GOAL - How many lines in the rows below contain the string "sofa"? Reply with the number alone.

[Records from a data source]
·····
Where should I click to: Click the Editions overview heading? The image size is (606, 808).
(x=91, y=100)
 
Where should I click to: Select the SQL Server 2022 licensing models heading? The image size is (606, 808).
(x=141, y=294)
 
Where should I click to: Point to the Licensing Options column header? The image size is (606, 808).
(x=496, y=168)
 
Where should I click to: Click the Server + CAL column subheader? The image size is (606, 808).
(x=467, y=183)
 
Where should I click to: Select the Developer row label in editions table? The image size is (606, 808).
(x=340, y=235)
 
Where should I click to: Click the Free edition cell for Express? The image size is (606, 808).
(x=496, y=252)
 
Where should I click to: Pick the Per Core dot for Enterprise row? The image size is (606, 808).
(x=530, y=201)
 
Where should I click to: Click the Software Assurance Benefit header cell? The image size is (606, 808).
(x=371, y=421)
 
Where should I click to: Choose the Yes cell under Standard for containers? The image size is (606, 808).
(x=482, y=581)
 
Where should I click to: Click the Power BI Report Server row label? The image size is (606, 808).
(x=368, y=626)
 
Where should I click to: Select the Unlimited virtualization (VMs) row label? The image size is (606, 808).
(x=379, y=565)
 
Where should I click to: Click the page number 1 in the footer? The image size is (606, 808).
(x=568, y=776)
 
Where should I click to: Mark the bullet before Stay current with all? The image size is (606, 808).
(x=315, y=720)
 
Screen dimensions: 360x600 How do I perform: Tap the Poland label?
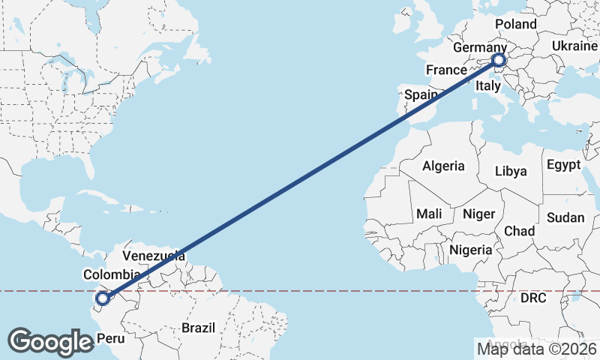[x=516, y=24]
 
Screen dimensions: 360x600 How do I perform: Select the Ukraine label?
[x=574, y=46]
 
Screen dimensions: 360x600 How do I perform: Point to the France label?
[x=447, y=70]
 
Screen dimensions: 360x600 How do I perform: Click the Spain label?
[x=421, y=95]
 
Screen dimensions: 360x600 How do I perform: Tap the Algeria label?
[x=443, y=166]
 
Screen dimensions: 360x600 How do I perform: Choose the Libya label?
[x=511, y=171]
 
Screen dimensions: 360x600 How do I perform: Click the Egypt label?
[x=564, y=164]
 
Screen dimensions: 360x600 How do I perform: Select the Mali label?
[x=428, y=214]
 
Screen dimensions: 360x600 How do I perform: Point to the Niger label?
[x=478, y=214]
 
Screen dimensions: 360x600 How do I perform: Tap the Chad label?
[x=519, y=230]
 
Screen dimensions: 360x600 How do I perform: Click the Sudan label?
[x=565, y=218]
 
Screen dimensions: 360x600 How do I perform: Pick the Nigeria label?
[x=471, y=250]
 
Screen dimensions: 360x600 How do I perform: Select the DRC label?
[x=533, y=298]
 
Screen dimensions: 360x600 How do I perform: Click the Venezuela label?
[x=154, y=254]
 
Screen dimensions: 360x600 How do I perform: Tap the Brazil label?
[x=198, y=328]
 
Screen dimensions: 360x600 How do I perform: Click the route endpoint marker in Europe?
[x=499, y=60]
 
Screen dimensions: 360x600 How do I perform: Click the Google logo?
[x=50, y=341]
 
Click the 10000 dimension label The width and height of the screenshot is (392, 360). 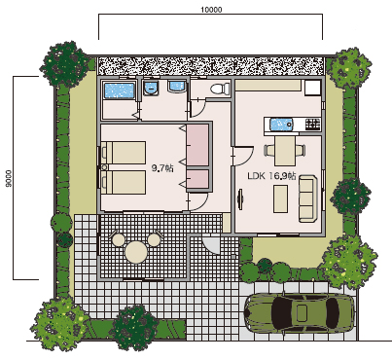tap(211, 10)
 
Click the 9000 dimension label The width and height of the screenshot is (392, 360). tap(9, 178)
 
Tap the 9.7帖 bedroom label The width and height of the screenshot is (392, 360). tap(162, 168)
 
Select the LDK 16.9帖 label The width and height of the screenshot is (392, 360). tap(271, 176)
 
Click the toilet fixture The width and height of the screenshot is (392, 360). tap(220, 89)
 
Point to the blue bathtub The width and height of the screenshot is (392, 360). tap(119, 90)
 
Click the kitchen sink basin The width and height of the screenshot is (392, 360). tap(281, 125)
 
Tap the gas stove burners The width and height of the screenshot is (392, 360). tap(313, 124)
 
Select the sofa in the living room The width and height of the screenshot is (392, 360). tap(307, 198)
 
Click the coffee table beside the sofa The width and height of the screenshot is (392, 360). tap(280, 198)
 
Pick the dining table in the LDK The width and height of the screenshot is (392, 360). tap(285, 151)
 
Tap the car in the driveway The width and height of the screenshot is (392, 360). tap(300, 312)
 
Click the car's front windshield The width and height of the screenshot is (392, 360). tap(280, 312)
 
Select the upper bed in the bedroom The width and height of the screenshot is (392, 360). tap(124, 153)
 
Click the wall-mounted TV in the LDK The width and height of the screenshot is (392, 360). tap(240, 198)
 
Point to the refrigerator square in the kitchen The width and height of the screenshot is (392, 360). tap(313, 88)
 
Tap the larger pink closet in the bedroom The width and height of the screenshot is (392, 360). tap(197, 146)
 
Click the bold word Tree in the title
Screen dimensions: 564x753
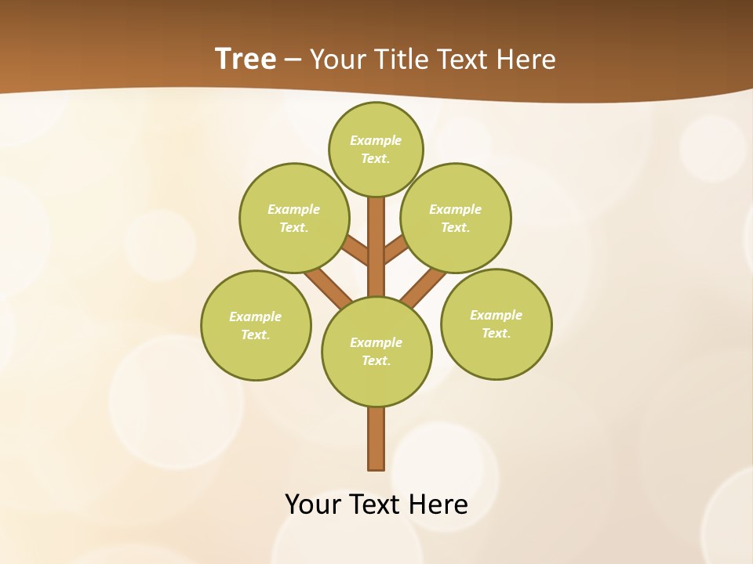246,59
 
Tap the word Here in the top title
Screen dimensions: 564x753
526,60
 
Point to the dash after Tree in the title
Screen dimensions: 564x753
293,60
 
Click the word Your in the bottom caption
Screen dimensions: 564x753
312,504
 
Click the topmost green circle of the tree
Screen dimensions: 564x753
376,149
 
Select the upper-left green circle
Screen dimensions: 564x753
293,218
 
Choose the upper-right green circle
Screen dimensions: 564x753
456,218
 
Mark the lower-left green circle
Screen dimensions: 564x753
256,325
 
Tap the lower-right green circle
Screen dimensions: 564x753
497,324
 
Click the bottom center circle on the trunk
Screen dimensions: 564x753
376,352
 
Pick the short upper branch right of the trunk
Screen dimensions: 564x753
395,251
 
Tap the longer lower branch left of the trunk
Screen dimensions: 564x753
329,287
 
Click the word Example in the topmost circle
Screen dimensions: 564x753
376,140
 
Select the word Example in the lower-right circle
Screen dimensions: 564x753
496,315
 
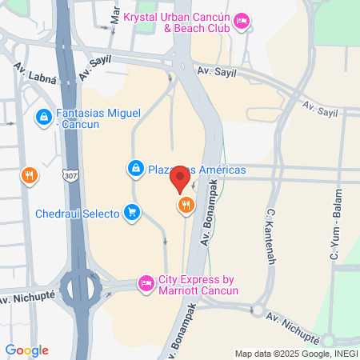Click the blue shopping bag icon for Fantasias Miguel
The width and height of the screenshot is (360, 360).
click(42, 118)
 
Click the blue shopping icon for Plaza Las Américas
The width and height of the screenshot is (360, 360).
click(135, 169)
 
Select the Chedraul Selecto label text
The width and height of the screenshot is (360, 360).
click(77, 214)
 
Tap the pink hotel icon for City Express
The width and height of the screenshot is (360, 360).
click(146, 283)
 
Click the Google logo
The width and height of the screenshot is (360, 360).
click(26, 350)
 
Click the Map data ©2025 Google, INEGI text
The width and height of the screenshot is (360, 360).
click(294, 354)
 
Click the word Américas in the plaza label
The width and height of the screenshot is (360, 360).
click(218, 170)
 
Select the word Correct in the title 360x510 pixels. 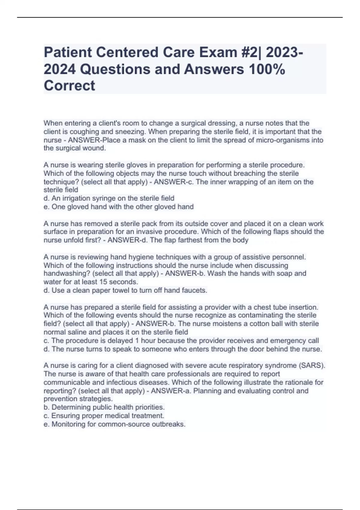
·····
WRITTEN ANSWER - 2